As I told you earlier, my detractors have called me vain but since I have outlived many of them and have become known as an American icon, some say, the “Queen of America” let me tell you a little about myself. Afterall, I am credited with three great firsts for women—First president of the American branch of the Women’s International Peace Association. The first person to suggest a Mother’s Peace Day and the first woman to become a member of the American Academy of Arts and Letters.

I’ve always been a proud of my heritage, descending from Roger Williams and two governors of Rhode Island on my father’s side as well as a famous Revolutionary War legend, Francis Marion, on my mother’s side. My mother was a poet and my father a banker. My mother died in childbirth when I was five years, so my father pretty much raised me along with my nannies. Much of my education came from books my older brother shipped from Europe. Perhaps my puritanical father didn’t know I was reading books by Balzac and Sand. My brother, Sam, also put me into contact with leading figures of the day—such as Longfellow, Dickens and Margaret Fuller. My brother Sam married Emily Astor, the favorite grandchild of John Jacob Aster and my sister and I were introduced to New York society.

When I married, at age 24, I was a coddled, cared-for, independent minded New York heiress, but this all changed when my husband, Dr. Samuel Gridley Howe took charge of my income from my large estate. My husband was eighteen years older than me and I met him when I visited the Perkins Institute for the Blind which he founded.

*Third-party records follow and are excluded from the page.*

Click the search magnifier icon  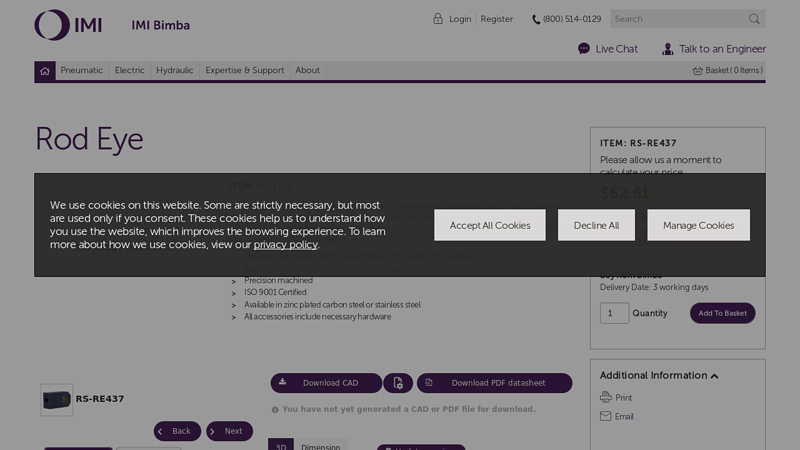pos(754,19)
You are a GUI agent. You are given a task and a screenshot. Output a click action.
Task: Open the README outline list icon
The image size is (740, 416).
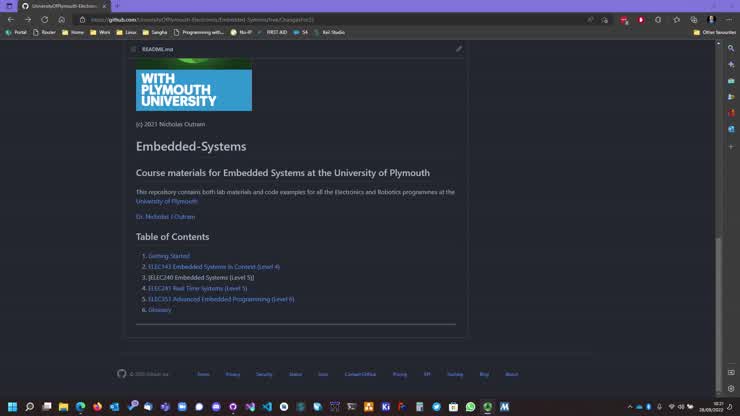pyautogui.click(x=133, y=49)
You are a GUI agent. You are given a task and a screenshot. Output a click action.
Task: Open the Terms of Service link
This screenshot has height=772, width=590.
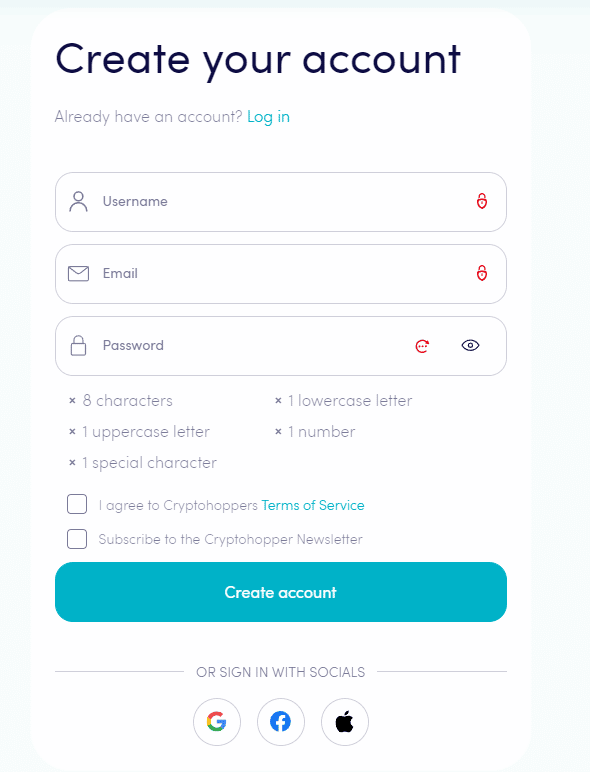313,506
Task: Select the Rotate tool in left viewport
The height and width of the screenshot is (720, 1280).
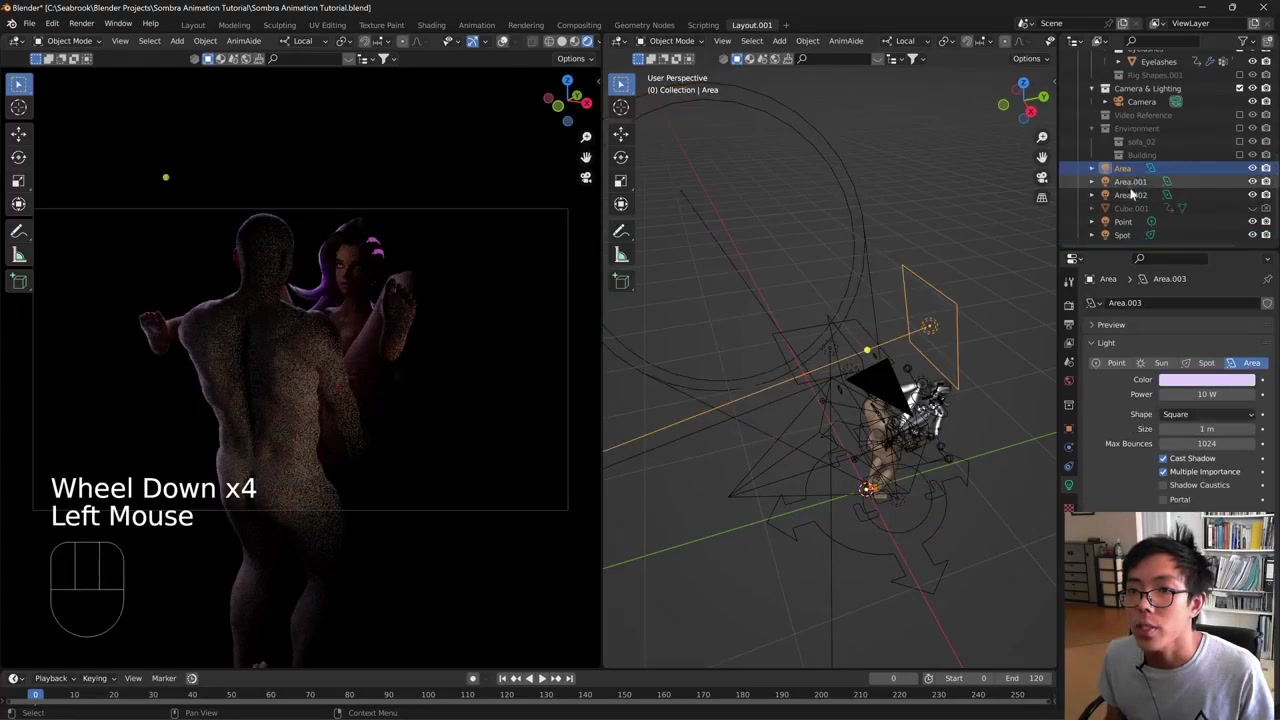Action: pos(18,157)
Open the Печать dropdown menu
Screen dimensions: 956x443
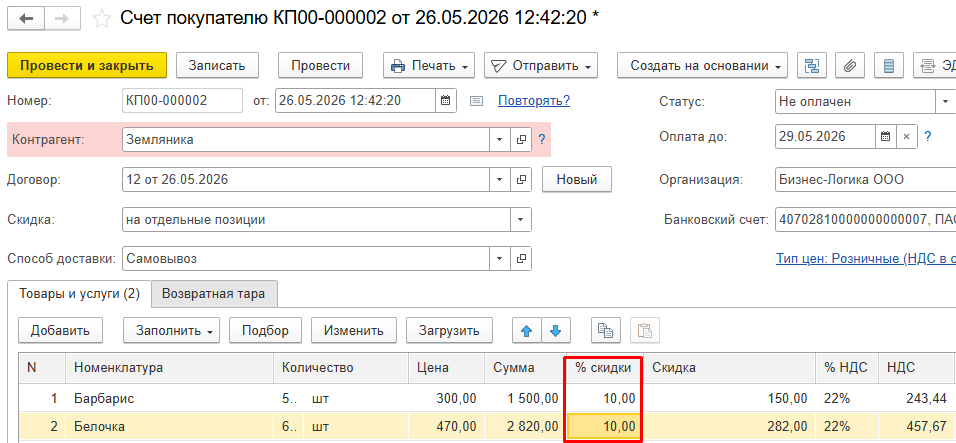(x=429, y=65)
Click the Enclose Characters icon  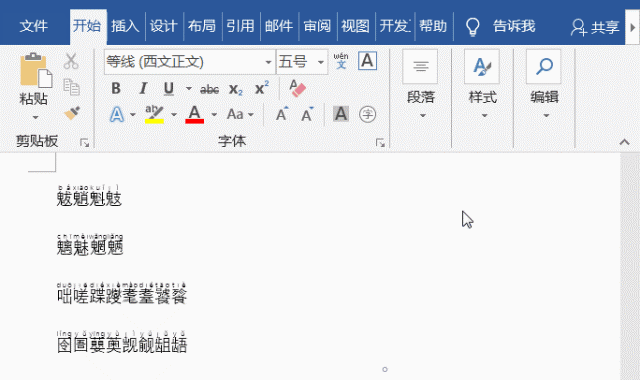[367, 114]
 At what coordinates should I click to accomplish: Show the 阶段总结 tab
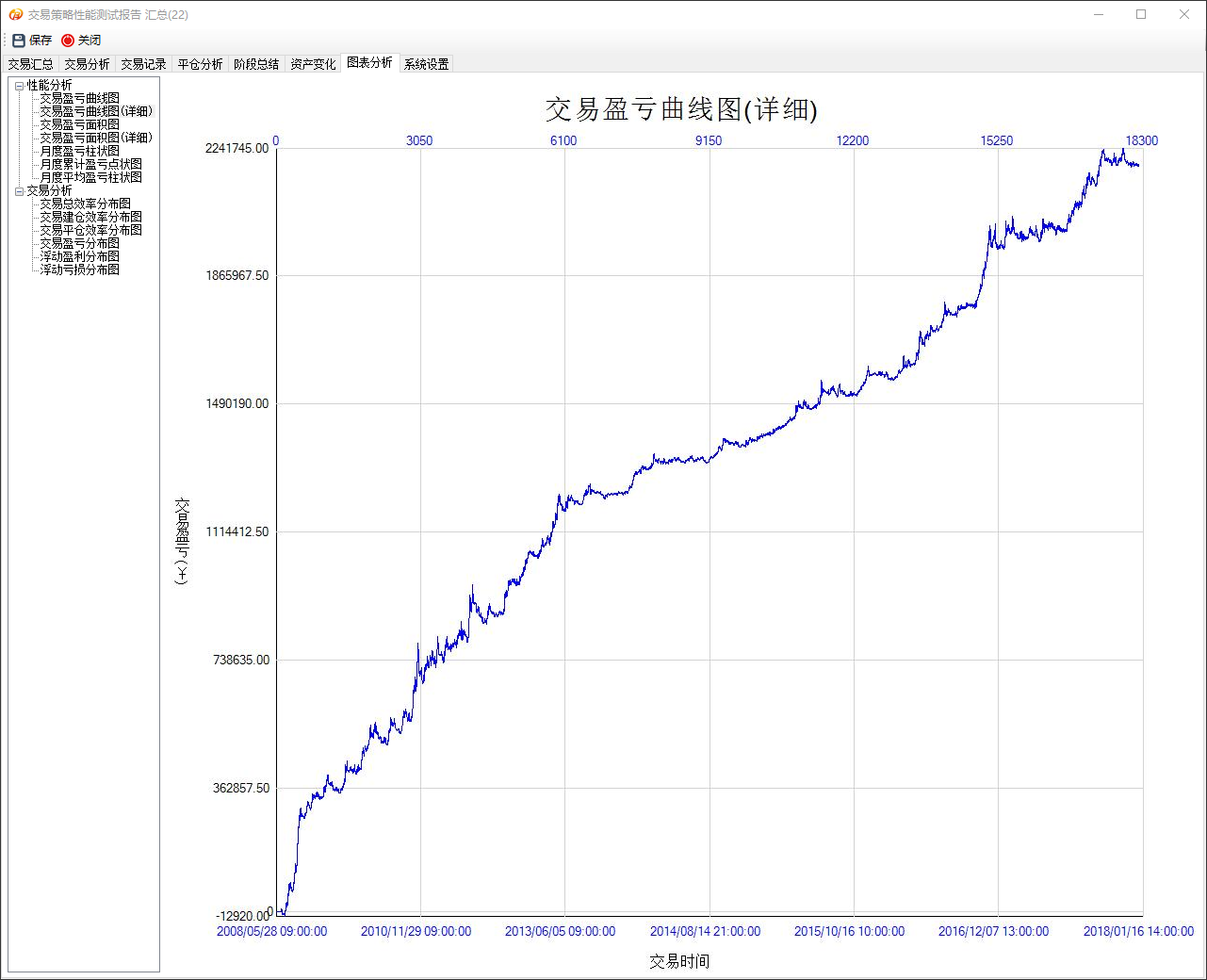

He was a well-known doctor and teacher of the blind He was a strong-willed autocratic husband of our times, not wanting me to write or speak in public, but eventually I was allowed to publish my poetry and to study my philosophy as long as I performed my motherhood and wifely duties. We had six children and I had to learn the skills of a homemaker on my own as I had not learned them growing up. As time went on I became involved in reform movements working for women’s right to vote, prison reform and education. My husband finally agreed that I could speak in public as long as I did not receive money and my poetry was to be published anonymously. However, my friends knew who I was and it became known that they were my poems. I enjoyed attending the New England Woman’s Club as well as friendships with William Ellery Channing, and Theodore Parker, leading Unitarian ministers of Boston. I later preached in many Unitarian pulpits throughout New England.

Although I had a troubled marriage, my husband relied heavily on my skills as an editor and writer for his newspaper, “The Commonwealth,” a newspaper that supported the abolitionist movement. My husband objected to my work but he couldn’t stop me from studying. I was fluent in seven languages and seriously studied philosophy. By the time he died in 1876, I was known as a preacher, a reformer a writer and poet.

The first entry in my journal after my husband’s death is, “Start my new life today.” Finally I answered to no one else except myself and my God. I spent the next 40 years traveling the world promoting Women’s Rights, Peace, Prison and Education Reform. One good thing about writing my poem, “Battle Hymn for the Republic” is that it brought me instant fame and I used my celebrity status during my long life of 91years to further my causes, much as famous people of your day do.

From my opening address at the World’s Congress of Women on behalf of International Peace these are the words that I bring to you today. I ask every woman to take action in the cause of peace and reclaim Mother’s Day of Peace.

“So I repeat my call and cry to women. Let it pierce through dirt and rags – let it pierce through velvet and cashmere. It is the call of humanity. It says: ‘Help others, and you help yourselves.’. I closed my speech with these words…..”Would that I were still young, as are many of you; would at least that I had followed the angel of my youth as gravely and steadfastly as he invited me;….But from this assembly a will might go forth, an earnest will, quick to love, and heavy with meaning. And this will might say to our sisters of the world, “Trifle no more” If women did not waste life in frivolity, men would not waste it in murder. For the tenderness of the one class is set by God to restrain the violence of the other.